Los modelos GS tradicionales a menudo solo se centran en un único rasgo fenotípico en un único entorno, ignorando las interrelaciones entre múltiples rasgos o múltiples entornos en situaciones reales. Algunos estudios también pueden mejorar la precisión de las predicciones genómicas modelando múltiples rasgos o múltiples entornos simultáneamente. Tomando el modelo de múltiples rasgos (MT) como ejemplo, el modelo multivariado (MV) se puede expresar mediante la siguiente fórmula:
La selección de múltiples rasgos se usa generalmente para lograr un cierto grado de concordancia entre los rasgos. . construcción genética, es decir, están genéticamente relacionados. Es particularmente útil para rasgos con baja heredabilidad (asociados con rasgos con alta heredabilidad) o rasgos que son difíciles de medir.
Las condiciones ambientales de los cultivos no son tan fáciles de controlar como las de los animales, y la mayoría de los rasgos son cuantitativos y se ven fácilmente afectados por el medio ambiente. Los experimentos multiambientales (ME) han desempeñado un papel importante, y la interacción entre el genotipo y el entorno (Genotipo por entorno, G × E) es también el foco de la selección del genoma actual.
Además de GBLUP, los modelos multivariables también pueden basarse en la regresión lineal del marco bayesiano o en métodos de aprendizaje automático no lineales.
Sabemos que los genes finalmente pueden reflejarse en características fenotípicas después de la transcripción, la traducción y una serie de regulaciones, que solo pueden reflejar el potencial de eventos fenotípicos hasta cierto punto. Con el desarrollo de la tecnología multiómica, la integración de datos multiómicos para la predicción del genoma también es una dirección importante en la investigación actual de GS.

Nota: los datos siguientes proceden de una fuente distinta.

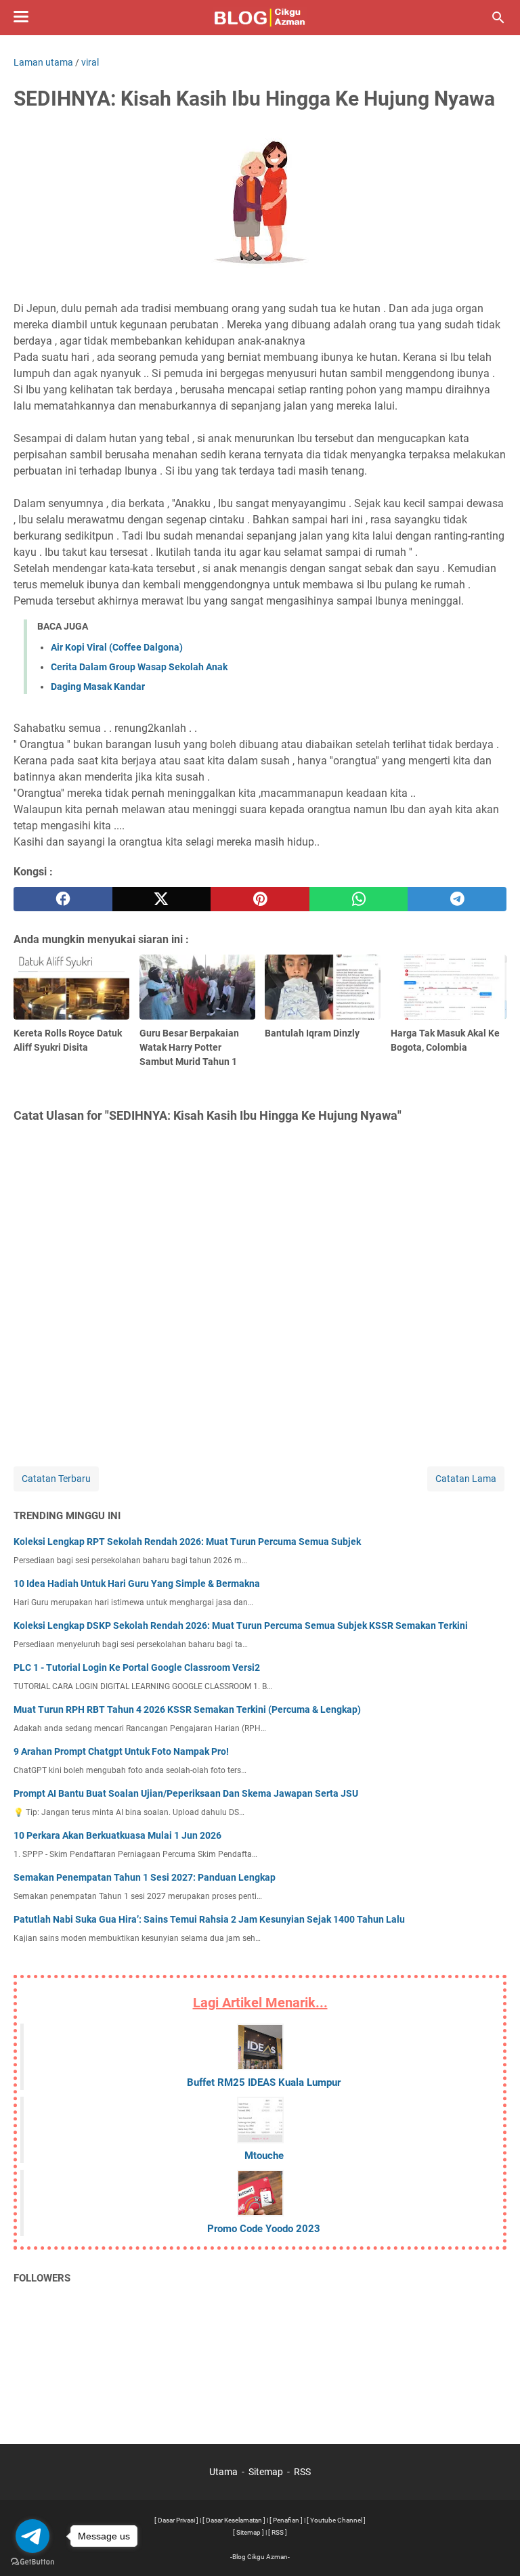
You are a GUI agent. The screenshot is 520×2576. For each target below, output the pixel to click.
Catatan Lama (465, 1478)
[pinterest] (260, 899)
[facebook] (63, 899)
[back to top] (492, 2545)
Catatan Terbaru (56, 1478)
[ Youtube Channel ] (336, 2520)
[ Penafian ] (286, 2520)
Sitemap (265, 2471)
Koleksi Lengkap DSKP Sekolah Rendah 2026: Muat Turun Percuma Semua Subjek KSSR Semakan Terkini (241, 1625)
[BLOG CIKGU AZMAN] (260, 17)
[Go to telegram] (32, 2536)
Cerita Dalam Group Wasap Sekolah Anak (139, 666)
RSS (302, 2471)
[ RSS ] (277, 2532)
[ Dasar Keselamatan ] (233, 2520)
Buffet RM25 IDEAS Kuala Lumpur (264, 2082)
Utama (223, 2471)
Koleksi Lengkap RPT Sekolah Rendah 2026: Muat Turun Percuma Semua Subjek (187, 1541)
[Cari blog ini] (498, 17)
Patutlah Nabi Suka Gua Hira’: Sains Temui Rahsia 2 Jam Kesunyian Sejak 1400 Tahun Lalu (209, 1919)
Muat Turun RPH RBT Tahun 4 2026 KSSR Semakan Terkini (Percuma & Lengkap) (187, 1709)
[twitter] (161, 899)
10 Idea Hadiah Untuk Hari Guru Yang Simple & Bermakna (137, 1583)
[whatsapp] (358, 899)
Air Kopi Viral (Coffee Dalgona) (117, 647)
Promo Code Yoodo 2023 (263, 2229)
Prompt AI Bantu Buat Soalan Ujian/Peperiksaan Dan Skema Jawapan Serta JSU (186, 1793)
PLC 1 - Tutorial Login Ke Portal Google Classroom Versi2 (137, 1667)
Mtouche (264, 2155)
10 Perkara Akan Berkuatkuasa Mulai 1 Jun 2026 (117, 1835)
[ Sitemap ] (248, 2532)
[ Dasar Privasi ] (176, 2520)
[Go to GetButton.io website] (32, 2562)
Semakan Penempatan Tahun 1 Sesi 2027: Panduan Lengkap (145, 1877)
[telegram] (457, 899)
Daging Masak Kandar (98, 686)
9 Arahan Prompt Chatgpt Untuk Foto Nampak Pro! (121, 1751)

En el fitomejoramiento, además del genoma, la transcriptómica y la metabolómica son los dos grupos ómicos que actualmente se estudian con relativa frecuencia en GS. El transcriptoma correlaciona y predice los niveles de expresión genética con rasgos, mientras que el metaboloma correlaciona y predice el contenido de moléculas pequeñas que regulan fenotipos con rasgos. Para algunos rasgos específicos, la capacidad de predicción puede mejorarse.
La mejor manera es integrar los datos de cada grupo en el modelo simultáneamente, pero esto aumentará considerablemente la complejidad del modelo.
La precisión de la determinación fenotípica afecta directamente a la construcción del modelo. Para algunos rasgos complejos, obviamente ya no es aconsejable registrarlos únicamente mediante observación visual, y la investigación fenotípica requiere mucho tiempo, es laboriosa y costosa. Por lo tanto, el fenotipado de alto rendimiento también es una dirección importante para el desarrollo de GS. El alcance del fenotipo es muy amplio. Cuando los rasgos individuales no se pueden medir fácilmente, también podemos utilizar datos multiómicos, como el proteoma, el metaboloma y otros datos, como sustituto.
Teniendo en cuenta las cuestiones de rentabilidad, la tecnología multiómica aún se encuentra en la etapa de investigación en el mejoramiento animal y vegetal, pero representa una dirección de aplicación futura.